→ **Problem requirements**: In the entries below, find each line bearing the string "computer" and copy it.

→ **Data for processing**:
- Opening Delimiter -

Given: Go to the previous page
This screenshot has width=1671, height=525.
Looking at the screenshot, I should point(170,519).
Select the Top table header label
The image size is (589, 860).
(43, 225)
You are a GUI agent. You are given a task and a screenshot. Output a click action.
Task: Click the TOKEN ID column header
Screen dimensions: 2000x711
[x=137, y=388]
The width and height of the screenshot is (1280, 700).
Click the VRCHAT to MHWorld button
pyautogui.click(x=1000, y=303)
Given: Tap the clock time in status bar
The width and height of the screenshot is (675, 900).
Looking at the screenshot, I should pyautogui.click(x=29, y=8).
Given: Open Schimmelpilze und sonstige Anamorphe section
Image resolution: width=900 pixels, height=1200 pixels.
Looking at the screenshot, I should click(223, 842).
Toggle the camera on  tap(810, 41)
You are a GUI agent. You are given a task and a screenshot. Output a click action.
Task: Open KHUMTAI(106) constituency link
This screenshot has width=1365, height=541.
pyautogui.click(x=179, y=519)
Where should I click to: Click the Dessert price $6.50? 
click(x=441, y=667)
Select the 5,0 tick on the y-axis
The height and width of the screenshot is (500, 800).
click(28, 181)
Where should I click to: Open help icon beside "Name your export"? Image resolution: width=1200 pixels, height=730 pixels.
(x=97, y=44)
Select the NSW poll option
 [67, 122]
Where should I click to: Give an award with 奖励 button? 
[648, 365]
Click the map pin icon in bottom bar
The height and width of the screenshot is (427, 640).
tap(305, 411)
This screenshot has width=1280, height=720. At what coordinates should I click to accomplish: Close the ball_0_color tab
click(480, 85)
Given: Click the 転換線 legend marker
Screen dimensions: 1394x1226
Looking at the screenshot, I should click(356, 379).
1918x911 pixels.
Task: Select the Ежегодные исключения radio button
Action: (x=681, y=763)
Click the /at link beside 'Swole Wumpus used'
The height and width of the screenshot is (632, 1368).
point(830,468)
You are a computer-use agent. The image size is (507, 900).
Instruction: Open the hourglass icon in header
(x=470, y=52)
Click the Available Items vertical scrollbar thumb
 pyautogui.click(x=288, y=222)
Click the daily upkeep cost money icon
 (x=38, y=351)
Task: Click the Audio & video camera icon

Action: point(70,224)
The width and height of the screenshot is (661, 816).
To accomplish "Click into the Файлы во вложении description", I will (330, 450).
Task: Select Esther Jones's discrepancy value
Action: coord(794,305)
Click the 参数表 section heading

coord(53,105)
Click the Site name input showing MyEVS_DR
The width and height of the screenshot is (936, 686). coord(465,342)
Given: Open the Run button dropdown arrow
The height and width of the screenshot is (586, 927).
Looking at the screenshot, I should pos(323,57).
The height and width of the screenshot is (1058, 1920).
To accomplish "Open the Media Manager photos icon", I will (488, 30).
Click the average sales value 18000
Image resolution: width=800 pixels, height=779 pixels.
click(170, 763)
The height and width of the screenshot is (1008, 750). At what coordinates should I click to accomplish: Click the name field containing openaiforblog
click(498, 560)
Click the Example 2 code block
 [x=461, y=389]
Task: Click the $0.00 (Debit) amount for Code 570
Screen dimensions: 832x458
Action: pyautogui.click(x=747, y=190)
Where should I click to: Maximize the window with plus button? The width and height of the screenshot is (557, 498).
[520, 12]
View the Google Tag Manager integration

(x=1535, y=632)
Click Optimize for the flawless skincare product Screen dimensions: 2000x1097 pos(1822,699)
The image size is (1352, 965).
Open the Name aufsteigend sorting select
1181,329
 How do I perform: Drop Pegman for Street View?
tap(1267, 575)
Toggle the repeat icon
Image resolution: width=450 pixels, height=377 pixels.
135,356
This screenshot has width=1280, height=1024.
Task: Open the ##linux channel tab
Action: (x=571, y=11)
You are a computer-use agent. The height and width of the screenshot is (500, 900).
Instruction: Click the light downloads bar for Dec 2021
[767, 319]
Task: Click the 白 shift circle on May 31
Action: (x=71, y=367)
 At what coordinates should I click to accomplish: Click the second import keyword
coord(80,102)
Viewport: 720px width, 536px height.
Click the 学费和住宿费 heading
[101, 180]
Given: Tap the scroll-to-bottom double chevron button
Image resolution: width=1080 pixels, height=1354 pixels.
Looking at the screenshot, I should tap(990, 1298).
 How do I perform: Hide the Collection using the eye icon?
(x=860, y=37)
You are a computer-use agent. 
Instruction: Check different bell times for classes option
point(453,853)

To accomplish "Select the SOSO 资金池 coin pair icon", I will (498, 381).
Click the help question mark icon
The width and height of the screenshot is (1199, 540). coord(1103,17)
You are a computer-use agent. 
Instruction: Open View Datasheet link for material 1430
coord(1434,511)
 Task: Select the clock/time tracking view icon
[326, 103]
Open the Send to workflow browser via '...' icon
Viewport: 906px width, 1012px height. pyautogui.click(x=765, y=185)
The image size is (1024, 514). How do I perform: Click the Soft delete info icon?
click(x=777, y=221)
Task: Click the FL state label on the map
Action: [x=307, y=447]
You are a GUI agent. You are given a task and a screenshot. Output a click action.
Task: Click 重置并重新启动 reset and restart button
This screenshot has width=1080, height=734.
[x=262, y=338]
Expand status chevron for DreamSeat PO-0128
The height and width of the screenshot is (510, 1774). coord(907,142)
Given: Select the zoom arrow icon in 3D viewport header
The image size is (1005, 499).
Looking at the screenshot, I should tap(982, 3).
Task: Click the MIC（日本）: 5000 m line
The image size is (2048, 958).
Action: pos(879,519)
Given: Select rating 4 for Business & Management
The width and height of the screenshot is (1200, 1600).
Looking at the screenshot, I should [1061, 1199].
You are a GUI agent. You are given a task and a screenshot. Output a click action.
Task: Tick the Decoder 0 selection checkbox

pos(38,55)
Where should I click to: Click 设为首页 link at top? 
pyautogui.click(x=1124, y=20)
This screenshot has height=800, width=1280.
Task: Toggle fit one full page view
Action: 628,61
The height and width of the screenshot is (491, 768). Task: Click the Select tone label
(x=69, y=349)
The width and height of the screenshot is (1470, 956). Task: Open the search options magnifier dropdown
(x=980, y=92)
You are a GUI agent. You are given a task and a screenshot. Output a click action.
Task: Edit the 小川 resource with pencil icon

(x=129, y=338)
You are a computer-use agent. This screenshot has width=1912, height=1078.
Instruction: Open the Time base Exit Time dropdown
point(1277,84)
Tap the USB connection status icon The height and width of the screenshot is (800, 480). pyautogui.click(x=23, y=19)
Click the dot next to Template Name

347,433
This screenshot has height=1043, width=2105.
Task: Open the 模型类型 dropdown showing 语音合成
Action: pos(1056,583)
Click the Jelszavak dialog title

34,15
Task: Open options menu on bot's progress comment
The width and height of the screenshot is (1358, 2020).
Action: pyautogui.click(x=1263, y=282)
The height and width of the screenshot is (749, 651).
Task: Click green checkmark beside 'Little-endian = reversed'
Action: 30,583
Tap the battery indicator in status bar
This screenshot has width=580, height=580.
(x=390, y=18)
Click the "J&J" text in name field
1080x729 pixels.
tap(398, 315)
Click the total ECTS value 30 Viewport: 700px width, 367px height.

- Closing Delimiter -

→ **Response area**:
You are a computer-use agent. The image size is (507, 900).
You are a computer-use agent. The height and width of the screenshot is (500, 900).
You are a computer-use agent. 
You are a computer-use agent. 
You are a computer-use agent. This screenshot has width=1912, height=1078.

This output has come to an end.